If you want to take Mr. Graziano's advice, you'll go and get yourself a physical fit

On the theory that "everybody should have theirself a physical fit," the engaging Rocky Graziano, actor and former middleweight champion, has lent his special kind of eloquence, with the help of Rowland Barber, to the production of a book called The Rocky Road to Physical Fitness (G-R-Z Publishers, soft cover, $2.95).

This is an article from the July 15, 1968 issue

After he entered show business 15 years ago, confides Rocky, he more or less went to pot, a fact that shows prominently in profile views of his "before" condition. Even the "after" picture at the end of the book does not establish that he has once again become a ripple-bellied killer, but it does show improvement of an encouraging sort.

In between these takes the reader sees Rocky engaged in such health-giving exercises as The Guru Goombah, The Zero Yard Dash, The Yardbird Flap and The Stoplight Rubbernecker.

For all that it is gimmicked with such esoteric fancies, Rocky's book does offer a serious program of exercises to develop the body's muscular system and, more importantly, to contribute to the health of the heart and the lungs. Graziano and his collaborator do not suggest that the job will be all that easy or that it takes no willpower, or that 10 minutes of effortless activity per day will make you look like an early Charles Atlas ad. Rather, they insist, the course is relatively rigorous.

It begins in the morning with 20 minutes of such calisthenics as The Stationhouse Frisk and continues on to 10 or 15 preluncheon minutes of The Chairman-of-the-Board Push-out. The regimen forbids flaking out with two or three dry martinis before dinner but, in their stead, commands 15 to 30 minutes of The Rocky-and-Roll, The Knee Grabber and The Grand and Glorious Cast of Thousands Rope-skip Jubilee. And that doesn't end it. Before you go to bed you should have a go at The Torso Unscrewer, The Isometric Scrunchup and The Gut-rock Flutter. For that matter, there is no rest on weekends, either, for then The Take-out-the-dog Trot is advised.

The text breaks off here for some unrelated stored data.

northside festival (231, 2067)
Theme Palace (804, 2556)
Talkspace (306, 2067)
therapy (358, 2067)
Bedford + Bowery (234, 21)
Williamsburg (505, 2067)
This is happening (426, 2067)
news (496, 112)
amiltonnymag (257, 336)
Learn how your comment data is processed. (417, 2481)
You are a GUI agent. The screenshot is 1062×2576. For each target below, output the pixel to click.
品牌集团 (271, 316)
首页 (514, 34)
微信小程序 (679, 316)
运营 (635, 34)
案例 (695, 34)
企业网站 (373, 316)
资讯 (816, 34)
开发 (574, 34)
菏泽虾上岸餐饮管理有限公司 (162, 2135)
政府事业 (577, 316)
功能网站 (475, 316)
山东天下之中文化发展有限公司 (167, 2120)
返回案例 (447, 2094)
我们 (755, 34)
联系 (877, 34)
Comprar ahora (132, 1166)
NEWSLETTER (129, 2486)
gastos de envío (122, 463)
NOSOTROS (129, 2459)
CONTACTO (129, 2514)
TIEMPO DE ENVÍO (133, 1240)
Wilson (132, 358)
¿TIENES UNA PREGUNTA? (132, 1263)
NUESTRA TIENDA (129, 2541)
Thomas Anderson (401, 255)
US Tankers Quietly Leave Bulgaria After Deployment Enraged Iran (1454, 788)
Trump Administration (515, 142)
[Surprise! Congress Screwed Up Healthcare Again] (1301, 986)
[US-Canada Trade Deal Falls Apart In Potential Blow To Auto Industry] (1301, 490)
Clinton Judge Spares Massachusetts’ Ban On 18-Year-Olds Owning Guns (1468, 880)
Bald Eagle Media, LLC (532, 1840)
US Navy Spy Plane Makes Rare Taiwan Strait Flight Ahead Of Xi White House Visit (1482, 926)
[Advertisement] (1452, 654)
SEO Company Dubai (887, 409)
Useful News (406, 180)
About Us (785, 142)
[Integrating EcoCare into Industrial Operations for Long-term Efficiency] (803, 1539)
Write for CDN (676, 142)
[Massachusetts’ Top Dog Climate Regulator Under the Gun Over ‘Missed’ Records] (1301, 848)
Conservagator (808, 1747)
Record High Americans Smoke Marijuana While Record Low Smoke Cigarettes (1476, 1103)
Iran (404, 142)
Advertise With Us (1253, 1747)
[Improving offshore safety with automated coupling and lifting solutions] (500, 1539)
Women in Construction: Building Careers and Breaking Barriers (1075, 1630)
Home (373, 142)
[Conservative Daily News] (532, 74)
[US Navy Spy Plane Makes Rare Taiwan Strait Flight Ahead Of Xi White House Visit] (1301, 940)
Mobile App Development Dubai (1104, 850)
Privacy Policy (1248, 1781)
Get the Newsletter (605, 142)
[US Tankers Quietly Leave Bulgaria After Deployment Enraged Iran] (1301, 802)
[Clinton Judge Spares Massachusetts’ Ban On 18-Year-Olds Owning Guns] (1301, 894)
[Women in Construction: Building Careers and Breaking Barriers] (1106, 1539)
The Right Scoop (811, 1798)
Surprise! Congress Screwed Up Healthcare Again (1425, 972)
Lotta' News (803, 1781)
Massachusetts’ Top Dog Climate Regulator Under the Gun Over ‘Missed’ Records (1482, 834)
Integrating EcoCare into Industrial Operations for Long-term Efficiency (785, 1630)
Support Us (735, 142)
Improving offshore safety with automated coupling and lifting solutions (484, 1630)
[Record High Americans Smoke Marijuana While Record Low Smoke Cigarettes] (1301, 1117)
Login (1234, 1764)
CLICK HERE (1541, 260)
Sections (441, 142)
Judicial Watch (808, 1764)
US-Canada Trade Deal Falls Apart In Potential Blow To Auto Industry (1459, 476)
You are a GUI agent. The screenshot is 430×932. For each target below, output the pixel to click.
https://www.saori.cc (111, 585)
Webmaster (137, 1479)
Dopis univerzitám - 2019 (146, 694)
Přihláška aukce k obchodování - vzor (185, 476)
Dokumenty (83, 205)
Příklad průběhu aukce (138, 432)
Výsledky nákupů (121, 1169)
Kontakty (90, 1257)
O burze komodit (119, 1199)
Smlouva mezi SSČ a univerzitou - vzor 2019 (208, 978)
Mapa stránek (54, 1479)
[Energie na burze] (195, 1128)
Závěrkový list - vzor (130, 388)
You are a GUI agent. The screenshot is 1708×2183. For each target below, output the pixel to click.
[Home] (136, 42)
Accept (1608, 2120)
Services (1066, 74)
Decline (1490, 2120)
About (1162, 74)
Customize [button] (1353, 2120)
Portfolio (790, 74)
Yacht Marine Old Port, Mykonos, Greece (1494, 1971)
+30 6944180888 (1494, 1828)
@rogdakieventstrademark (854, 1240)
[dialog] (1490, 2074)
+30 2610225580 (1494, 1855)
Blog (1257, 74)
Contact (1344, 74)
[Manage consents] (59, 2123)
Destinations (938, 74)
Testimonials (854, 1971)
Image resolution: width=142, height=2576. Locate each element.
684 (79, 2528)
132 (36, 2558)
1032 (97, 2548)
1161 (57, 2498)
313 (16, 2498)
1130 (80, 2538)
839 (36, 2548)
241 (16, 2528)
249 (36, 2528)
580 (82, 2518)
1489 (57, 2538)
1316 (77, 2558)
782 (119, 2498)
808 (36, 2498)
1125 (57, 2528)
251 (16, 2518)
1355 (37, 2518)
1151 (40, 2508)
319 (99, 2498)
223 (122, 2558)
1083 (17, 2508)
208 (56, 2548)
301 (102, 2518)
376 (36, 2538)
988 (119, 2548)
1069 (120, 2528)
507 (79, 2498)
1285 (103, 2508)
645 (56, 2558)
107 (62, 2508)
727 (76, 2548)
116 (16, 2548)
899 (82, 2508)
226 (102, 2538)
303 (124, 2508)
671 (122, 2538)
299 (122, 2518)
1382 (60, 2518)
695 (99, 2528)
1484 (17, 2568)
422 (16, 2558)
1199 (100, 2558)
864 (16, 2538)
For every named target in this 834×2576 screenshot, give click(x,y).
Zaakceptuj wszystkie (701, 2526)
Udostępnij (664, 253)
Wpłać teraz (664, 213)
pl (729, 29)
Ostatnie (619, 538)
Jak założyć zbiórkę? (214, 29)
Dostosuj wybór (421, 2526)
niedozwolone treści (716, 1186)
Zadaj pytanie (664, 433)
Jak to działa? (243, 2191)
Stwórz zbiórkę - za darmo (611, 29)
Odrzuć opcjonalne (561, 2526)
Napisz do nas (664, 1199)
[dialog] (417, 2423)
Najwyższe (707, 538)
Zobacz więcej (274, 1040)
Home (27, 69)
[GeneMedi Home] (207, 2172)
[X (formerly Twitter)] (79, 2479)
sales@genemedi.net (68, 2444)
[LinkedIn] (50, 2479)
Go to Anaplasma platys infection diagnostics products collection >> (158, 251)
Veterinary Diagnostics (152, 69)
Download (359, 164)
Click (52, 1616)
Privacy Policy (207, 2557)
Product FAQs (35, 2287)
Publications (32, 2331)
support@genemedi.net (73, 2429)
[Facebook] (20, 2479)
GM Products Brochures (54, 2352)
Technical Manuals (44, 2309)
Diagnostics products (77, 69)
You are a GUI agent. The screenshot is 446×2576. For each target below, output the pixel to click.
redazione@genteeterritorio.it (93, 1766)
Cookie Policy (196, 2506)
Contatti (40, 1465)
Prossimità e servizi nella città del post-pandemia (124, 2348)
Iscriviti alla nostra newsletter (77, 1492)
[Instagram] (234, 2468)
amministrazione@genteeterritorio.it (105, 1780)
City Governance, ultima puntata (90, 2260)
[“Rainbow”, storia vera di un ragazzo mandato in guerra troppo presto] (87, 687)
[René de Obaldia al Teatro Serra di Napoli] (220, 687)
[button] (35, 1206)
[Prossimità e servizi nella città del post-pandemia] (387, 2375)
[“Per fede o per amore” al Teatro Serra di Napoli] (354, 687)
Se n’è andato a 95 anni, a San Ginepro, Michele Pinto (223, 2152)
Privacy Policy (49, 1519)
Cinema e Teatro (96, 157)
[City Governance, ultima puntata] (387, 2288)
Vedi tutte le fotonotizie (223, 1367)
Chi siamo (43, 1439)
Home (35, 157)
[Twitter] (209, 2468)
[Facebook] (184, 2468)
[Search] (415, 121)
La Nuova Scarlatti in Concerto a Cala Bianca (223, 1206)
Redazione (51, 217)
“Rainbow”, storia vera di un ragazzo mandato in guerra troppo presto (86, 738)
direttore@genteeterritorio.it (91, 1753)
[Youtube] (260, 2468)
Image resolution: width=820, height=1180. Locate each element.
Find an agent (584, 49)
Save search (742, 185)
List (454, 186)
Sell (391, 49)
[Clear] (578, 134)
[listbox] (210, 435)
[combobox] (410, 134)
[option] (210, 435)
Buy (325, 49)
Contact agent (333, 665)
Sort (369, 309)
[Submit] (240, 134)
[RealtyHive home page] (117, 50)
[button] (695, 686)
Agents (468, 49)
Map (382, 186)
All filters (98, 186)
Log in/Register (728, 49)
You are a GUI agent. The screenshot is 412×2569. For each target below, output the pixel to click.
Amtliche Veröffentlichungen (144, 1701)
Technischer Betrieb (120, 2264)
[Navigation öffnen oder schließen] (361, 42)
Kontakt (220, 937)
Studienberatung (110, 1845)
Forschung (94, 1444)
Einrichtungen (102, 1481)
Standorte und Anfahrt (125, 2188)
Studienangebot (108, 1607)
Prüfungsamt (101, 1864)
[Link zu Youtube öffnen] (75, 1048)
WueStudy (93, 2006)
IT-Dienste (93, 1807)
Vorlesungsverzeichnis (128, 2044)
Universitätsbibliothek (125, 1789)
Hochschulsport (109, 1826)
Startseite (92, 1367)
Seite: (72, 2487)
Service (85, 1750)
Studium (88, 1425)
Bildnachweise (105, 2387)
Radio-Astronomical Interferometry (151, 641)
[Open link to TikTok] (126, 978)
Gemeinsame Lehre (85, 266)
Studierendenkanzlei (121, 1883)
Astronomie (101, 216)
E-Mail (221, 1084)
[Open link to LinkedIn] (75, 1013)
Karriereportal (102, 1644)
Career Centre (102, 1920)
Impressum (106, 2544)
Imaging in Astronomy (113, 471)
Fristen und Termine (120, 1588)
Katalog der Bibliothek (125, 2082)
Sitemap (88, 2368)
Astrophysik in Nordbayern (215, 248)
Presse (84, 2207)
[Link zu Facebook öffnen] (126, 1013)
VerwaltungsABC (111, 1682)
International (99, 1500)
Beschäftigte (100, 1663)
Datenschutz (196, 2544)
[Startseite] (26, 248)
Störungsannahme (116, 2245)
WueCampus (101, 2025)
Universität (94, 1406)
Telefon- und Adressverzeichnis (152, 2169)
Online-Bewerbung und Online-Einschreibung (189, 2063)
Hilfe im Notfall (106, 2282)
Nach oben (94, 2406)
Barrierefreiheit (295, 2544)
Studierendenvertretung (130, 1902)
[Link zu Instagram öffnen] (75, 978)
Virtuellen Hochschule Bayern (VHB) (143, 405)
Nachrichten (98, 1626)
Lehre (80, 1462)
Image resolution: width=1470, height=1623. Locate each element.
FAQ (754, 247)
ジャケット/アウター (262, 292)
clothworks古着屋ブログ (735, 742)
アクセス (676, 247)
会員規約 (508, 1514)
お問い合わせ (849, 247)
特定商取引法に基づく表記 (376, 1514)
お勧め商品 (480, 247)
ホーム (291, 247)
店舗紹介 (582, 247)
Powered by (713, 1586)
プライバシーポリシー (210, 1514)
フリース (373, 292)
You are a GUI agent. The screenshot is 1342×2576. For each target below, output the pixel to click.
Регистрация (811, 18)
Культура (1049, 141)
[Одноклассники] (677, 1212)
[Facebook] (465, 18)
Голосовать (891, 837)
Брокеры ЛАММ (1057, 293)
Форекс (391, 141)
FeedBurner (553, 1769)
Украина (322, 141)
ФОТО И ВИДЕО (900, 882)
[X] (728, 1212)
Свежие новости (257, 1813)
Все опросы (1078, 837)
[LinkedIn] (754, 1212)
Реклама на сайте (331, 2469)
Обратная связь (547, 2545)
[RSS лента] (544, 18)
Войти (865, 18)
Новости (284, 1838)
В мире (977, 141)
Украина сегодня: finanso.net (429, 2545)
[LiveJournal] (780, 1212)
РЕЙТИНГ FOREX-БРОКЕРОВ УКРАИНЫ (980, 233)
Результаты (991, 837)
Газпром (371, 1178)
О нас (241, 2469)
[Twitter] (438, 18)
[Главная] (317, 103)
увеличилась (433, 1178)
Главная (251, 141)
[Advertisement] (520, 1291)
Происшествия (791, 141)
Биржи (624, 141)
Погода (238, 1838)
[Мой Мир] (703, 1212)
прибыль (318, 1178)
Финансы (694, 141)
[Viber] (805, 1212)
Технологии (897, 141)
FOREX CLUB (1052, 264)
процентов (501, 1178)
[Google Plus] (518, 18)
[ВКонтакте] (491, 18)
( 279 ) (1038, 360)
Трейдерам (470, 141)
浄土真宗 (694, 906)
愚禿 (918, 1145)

None of the exercises are really new, but they make an interesting combination of what Rocky "rememberized from what my old trainer, Whitey Bimstein, learned me" from yoga, and a number of conventional exercises, none of them exhausting or too difficult if approached with caution at the beginning of the routine. In 30 days you could wind up looking like Rocky Graziano. And even if you don't, you'll have, along with your still ample profile, a happy memory of some diverting reading.